Stored data =
____

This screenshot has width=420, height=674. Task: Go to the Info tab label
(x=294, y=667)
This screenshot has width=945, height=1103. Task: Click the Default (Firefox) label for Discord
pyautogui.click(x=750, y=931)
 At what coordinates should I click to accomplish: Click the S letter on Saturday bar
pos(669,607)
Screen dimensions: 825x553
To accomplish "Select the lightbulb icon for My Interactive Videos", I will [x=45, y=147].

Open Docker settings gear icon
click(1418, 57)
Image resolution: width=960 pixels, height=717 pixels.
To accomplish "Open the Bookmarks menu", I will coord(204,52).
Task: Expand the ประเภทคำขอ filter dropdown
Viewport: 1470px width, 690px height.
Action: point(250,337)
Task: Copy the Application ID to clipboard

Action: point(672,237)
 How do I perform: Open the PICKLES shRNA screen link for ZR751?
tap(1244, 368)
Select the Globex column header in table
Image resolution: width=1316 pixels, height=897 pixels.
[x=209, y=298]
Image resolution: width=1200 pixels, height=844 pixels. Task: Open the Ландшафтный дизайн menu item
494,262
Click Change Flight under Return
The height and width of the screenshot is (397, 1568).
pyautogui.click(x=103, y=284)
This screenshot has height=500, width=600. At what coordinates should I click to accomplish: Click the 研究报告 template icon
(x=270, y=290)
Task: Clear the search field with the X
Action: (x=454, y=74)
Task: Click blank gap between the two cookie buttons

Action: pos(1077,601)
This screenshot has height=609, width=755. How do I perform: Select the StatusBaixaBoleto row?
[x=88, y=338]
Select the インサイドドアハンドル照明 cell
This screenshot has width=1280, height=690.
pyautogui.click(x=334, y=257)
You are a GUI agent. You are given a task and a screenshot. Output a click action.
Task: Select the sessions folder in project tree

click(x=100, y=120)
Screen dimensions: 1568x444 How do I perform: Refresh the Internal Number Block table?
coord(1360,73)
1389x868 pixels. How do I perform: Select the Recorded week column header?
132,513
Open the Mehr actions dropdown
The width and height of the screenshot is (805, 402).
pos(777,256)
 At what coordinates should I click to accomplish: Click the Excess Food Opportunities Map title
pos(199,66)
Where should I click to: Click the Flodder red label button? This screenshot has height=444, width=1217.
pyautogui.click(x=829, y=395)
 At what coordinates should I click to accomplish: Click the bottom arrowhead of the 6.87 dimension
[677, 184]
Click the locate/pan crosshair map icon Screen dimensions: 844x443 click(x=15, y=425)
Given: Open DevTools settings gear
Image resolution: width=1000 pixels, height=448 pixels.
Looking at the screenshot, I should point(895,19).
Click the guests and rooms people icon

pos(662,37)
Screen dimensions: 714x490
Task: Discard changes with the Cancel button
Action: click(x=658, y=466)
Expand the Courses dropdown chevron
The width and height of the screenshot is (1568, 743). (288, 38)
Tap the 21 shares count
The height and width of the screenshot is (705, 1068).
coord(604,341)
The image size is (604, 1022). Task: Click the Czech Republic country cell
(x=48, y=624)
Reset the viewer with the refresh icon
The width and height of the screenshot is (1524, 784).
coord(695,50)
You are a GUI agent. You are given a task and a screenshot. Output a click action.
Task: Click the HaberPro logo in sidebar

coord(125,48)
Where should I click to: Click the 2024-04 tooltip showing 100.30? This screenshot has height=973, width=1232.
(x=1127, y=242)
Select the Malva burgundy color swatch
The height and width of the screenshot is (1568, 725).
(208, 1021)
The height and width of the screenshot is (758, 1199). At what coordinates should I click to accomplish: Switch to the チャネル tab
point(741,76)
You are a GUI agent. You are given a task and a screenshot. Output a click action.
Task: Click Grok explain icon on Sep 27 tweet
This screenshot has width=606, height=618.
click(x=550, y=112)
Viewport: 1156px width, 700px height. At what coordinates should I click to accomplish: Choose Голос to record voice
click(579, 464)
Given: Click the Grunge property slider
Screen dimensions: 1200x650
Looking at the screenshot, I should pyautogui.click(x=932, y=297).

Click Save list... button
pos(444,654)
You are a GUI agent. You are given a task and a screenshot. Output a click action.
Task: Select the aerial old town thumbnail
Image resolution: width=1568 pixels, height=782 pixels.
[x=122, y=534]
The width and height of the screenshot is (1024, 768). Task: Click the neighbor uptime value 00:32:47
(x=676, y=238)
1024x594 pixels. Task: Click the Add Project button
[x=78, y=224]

____

All of the entries should be transcribed exactly as they appear.

Answer box =
This screenshot has width=420, height=674. Task: Go to the Info tab label
(x=294, y=667)
This screenshot has width=945, height=1103. Task: Click the Default (Firefox) label for Discord
pyautogui.click(x=750, y=931)
 At what coordinates should I click to accomplish: Click the S letter on Saturday bar
pos(669,607)
Screen dimensions: 825x553
To accomplish "Select the lightbulb icon for My Interactive Videos", I will [x=45, y=147].

Open Docker settings gear icon
click(1418, 57)
Image resolution: width=960 pixels, height=717 pixels.
To accomplish "Open the Bookmarks menu", I will coord(204,52).
Task: Expand the ประเภทคำขอ filter dropdown
Viewport: 1470px width, 690px height.
Action: point(250,337)
Task: Copy the Application ID to clipboard

Action: point(672,237)
 How do I perform: Open the PICKLES shRNA screen link for ZR751?
tap(1244, 368)
Select the Globex column header in table
Image resolution: width=1316 pixels, height=897 pixels.
[x=209, y=298]
Image resolution: width=1200 pixels, height=844 pixels. Task: Open the Ландшафтный дизайн menu item
494,262
Click Change Flight under Return
The height and width of the screenshot is (397, 1568).
pyautogui.click(x=103, y=284)
This screenshot has height=500, width=600. At what coordinates should I click to accomplish: Click the 研究报告 template icon
(x=270, y=290)
Task: Clear the search field with the X
Action: (x=454, y=74)
Task: Click blank gap between the two cookie buttons

Action: pos(1077,601)
This screenshot has height=609, width=755. How do I perform: Select the StatusBaixaBoleto row?
[x=88, y=338]
Select the インサイドドアハンドル照明 cell
This screenshot has width=1280, height=690.
pyautogui.click(x=334, y=257)
You are a GUI agent. You are given a task and a screenshot. Output a click action.
Task: Select the sessions folder in project tree

click(x=100, y=120)
Screen dimensions: 1568x444 How do I perform: Refresh the Internal Number Block table?
coord(1360,73)
1389x868 pixels. How do I perform: Select the Recorded week column header?
132,513
Open the Mehr actions dropdown
The width and height of the screenshot is (805, 402).
pos(777,256)
 At what coordinates should I click to accomplish: Click the Excess Food Opportunities Map title
pos(199,66)
Where should I click to: Click the Flodder red label button? This screenshot has height=444, width=1217.
pyautogui.click(x=829, y=395)
 At what coordinates should I click to accomplish: Click the bottom arrowhead of the 6.87 dimension
[677, 184]
Click the locate/pan crosshair map icon Screen dimensions: 844x443 click(x=15, y=425)
Given: Open DevTools settings gear
Image resolution: width=1000 pixels, height=448 pixels.
Looking at the screenshot, I should point(895,19).
Click the guests and rooms people icon

pos(662,37)
Screen dimensions: 714x490
Task: Discard changes with the Cancel button
Action: click(x=658, y=466)
Expand the Courses dropdown chevron
The width and height of the screenshot is (1568, 743). (288, 38)
Tap the 21 shares count
The height and width of the screenshot is (705, 1068).
coord(604,341)
The image size is (604, 1022). Task: Click the Czech Republic country cell
(x=48, y=624)
Reset the viewer with the refresh icon
The width and height of the screenshot is (1524, 784).
coord(695,50)
You are a GUI agent. You are given a task and a screenshot. Output a click action.
Task: Click the HaberPro logo in sidebar

coord(125,48)
Where should I click to: Click the 2024-04 tooltip showing 100.30? This screenshot has height=973, width=1232.
(x=1127, y=242)
Select the Malva burgundy color swatch
The height and width of the screenshot is (1568, 725).
(208, 1021)
The height and width of the screenshot is (758, 1199). At what coordinates should I click to accomplish: Switch to the チャネル tab
point(741,76)
You are a GUI agent. You are given a task and a screenshot. Output a click action.
Task: Click Grok explain icon on Sep 27 tweet
This screenshot has width=606, height=618.
click(x=550, y=112)
Viewport: 1156px width, 700px height. At what coordinates should I click to accomplish: Choose Голос to record voice
click(579, 464)
Given: Click the Grunge property slider
Screen dimensions: 1200x650
Looking at the screenshot, I should pyautogui.click(x=932, y=297).

Click Save list... button
pos(444,654)
You are a GUI agent. You are given a task and a screenshot. Output a click action.
Task: Select the aerial old town thumbnail
Image resolution: width=1568 pixels, height=782 pixels.
[x=122, y=534]
The width and height of the screenshot is (1024, 768). Task: Click the neighbor uptime value 00:32:47
(x=676, y=238)
1024x594 pixels. Task: Click the Add Project button
[x=78, y=224]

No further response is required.